— start of Extracted records —
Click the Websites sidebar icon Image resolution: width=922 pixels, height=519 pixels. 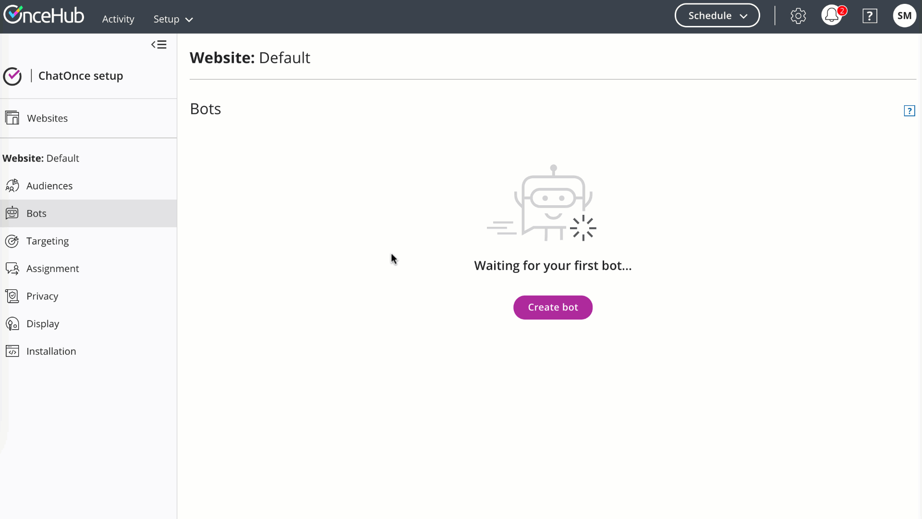click(x=12, y=118)
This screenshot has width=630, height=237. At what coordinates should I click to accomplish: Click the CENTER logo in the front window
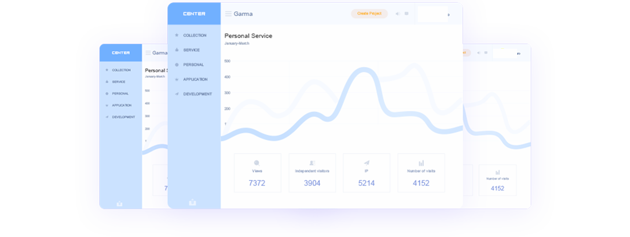[194, 14]
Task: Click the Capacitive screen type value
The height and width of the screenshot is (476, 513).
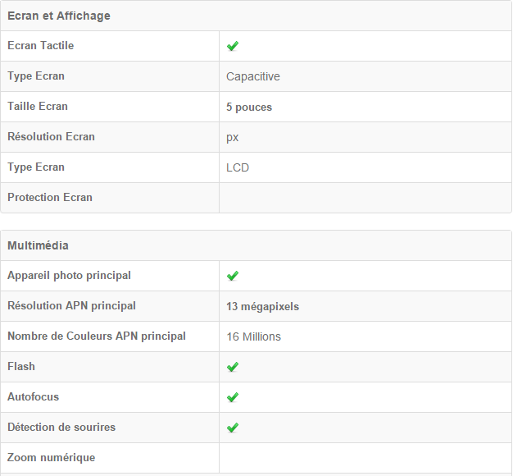Action: (253, 76)
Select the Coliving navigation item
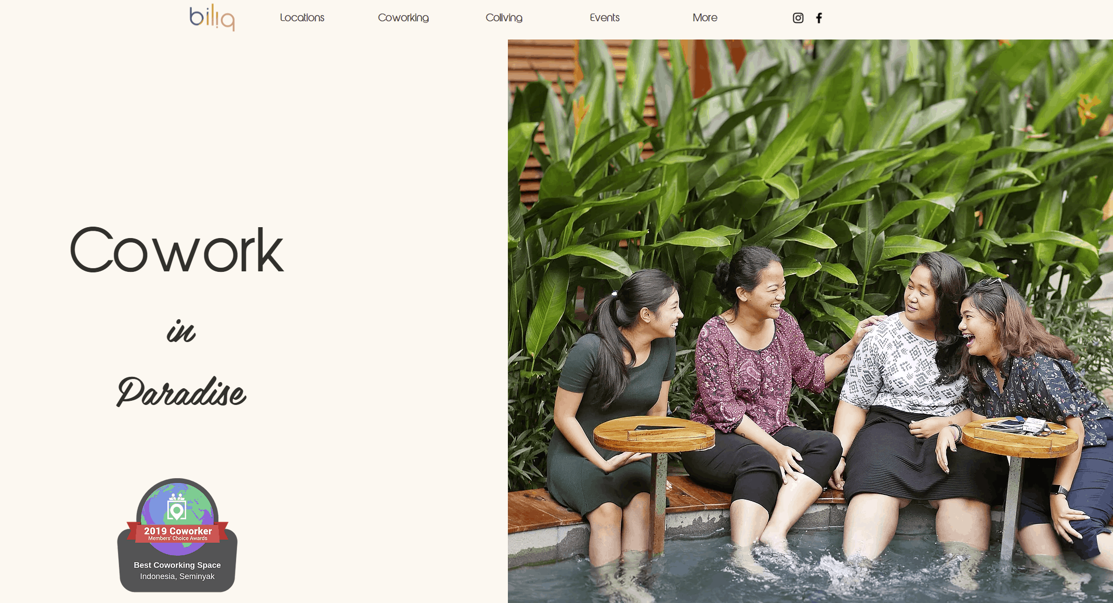 (504, 18)
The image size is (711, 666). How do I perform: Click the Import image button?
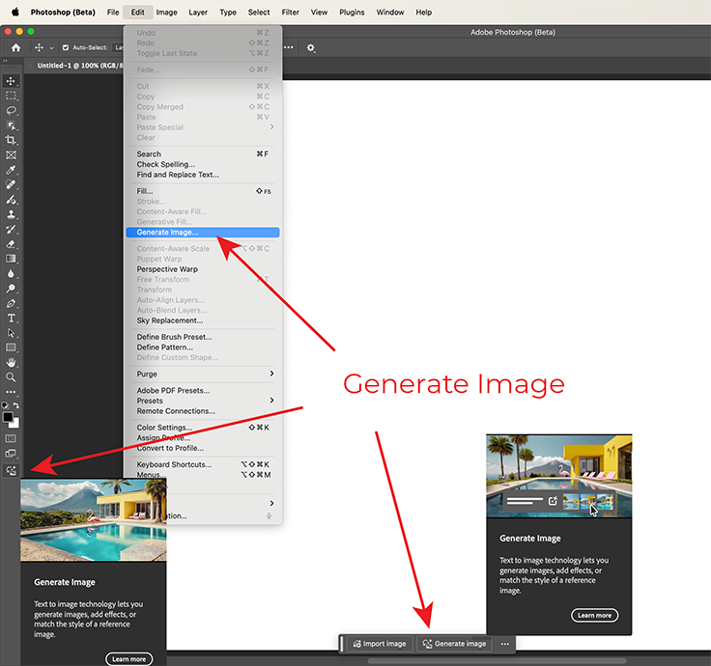coord(379,644)
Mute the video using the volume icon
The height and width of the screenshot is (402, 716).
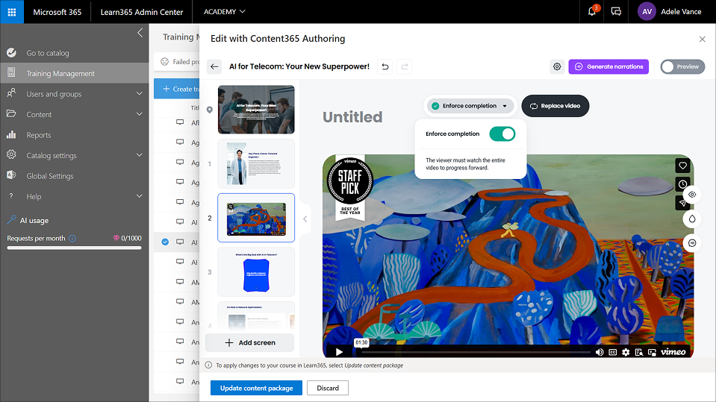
— end of Extracted records —
Problem requirements: Rewrite the entries from the line containing "Task: Click the Capacitive screen type value" through the end of the entries, including the requests, and raise every coordinate in the answers by 130 while leaving the numbers in the requests unchanged. Leave the pictures out of your answer.

Written solution:
Task: Click the Capacitive screen type value
The height and width of the screenshot is (476, 513).
Action: (383, 206)
Select the Coliving navigation item
 (634, 148)
The image size is (711, 666). How do I perform: Click the Import image button?
coord(509,774)
Mute the video using the volume icon
The height and width of the screenshot is (402, 716).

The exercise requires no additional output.